### Task brief
In this exercise, the entries below include pictures. Repeat exactly the lines from the line with "You are a GUI" to the line with "How do I perform: Expand", including both, but without the pictures.

### Provided data
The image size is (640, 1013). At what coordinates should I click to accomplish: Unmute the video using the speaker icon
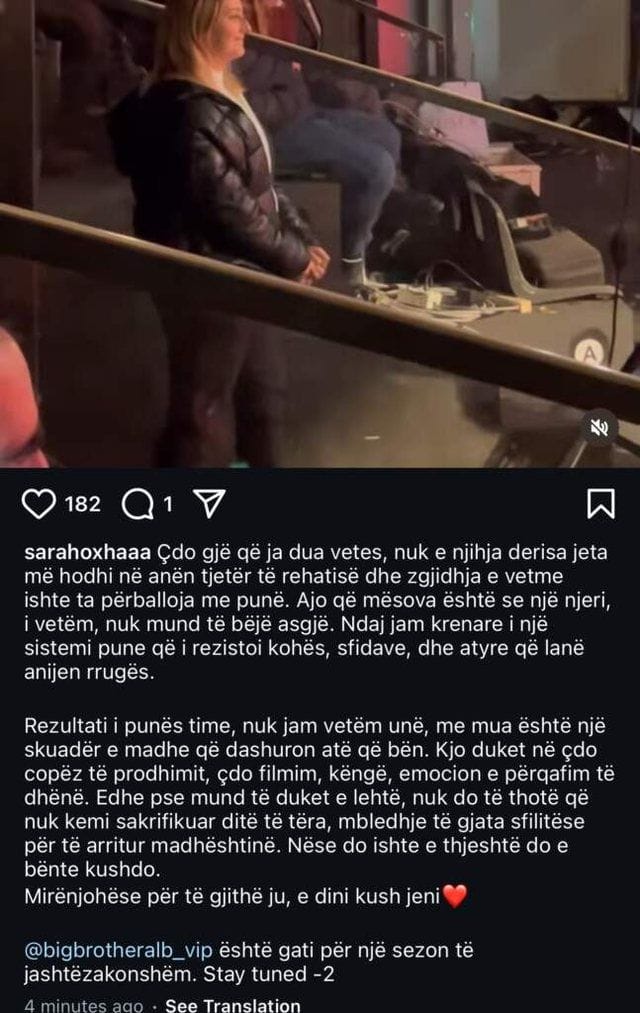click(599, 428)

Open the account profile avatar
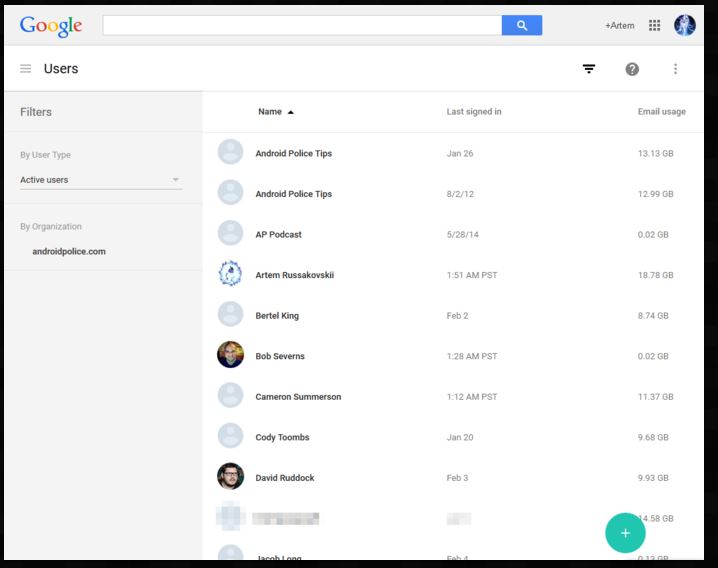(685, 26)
...
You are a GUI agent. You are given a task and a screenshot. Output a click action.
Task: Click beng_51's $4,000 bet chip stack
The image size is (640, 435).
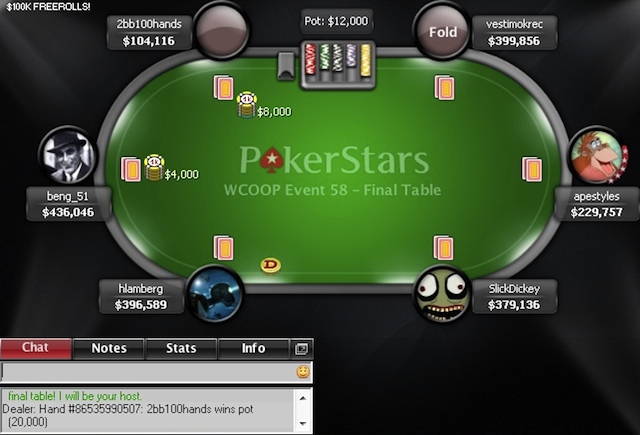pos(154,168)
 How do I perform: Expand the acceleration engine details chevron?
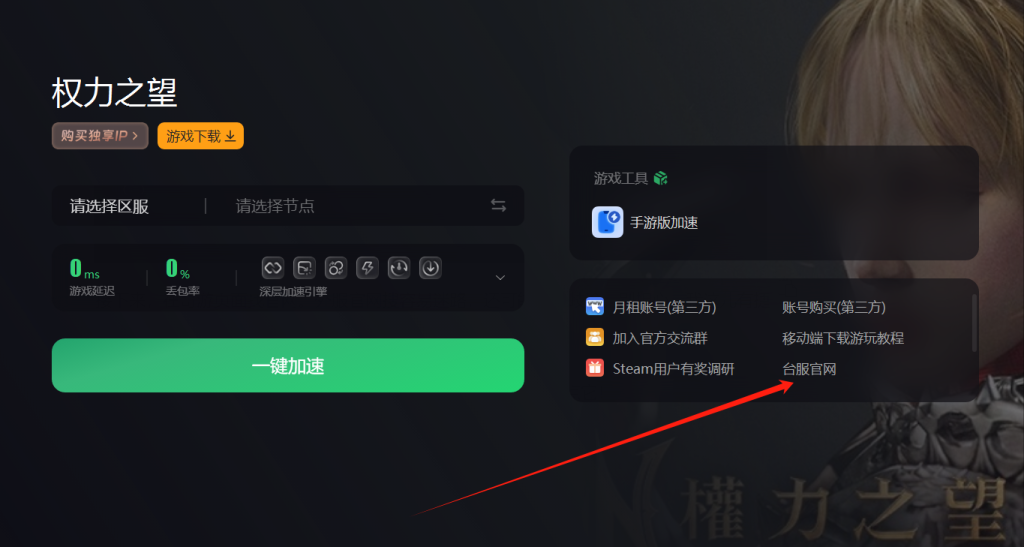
* * *
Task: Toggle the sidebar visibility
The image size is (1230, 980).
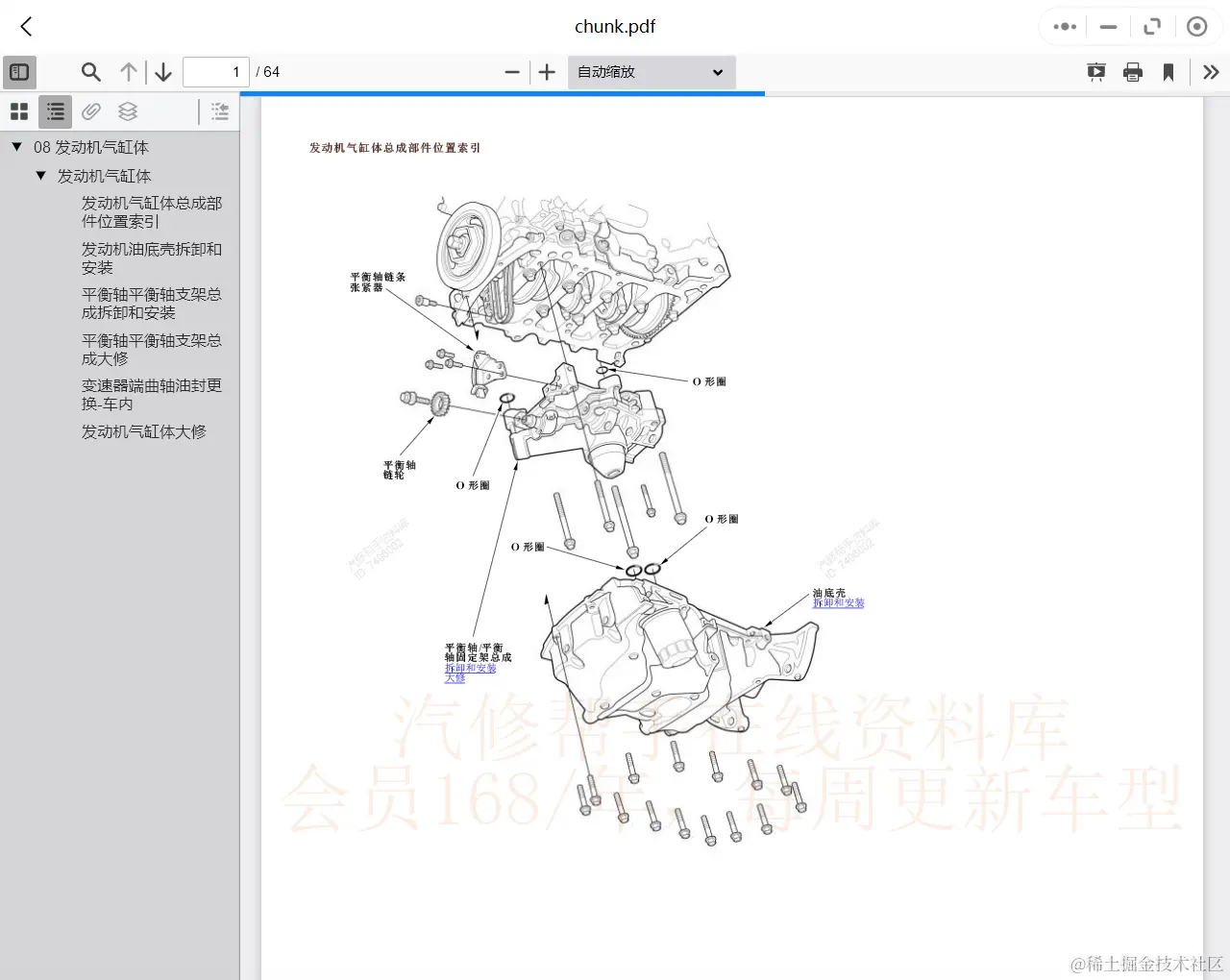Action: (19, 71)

### Reply
You are a GUI agent. You are given a task and a screenshot. Output a click action.
Task: Click beng_51's $4,000 bet chip stack
The image size is (640, 435).
pos(154,168)
 How do I perform: Expand the acceleration engine details chevron?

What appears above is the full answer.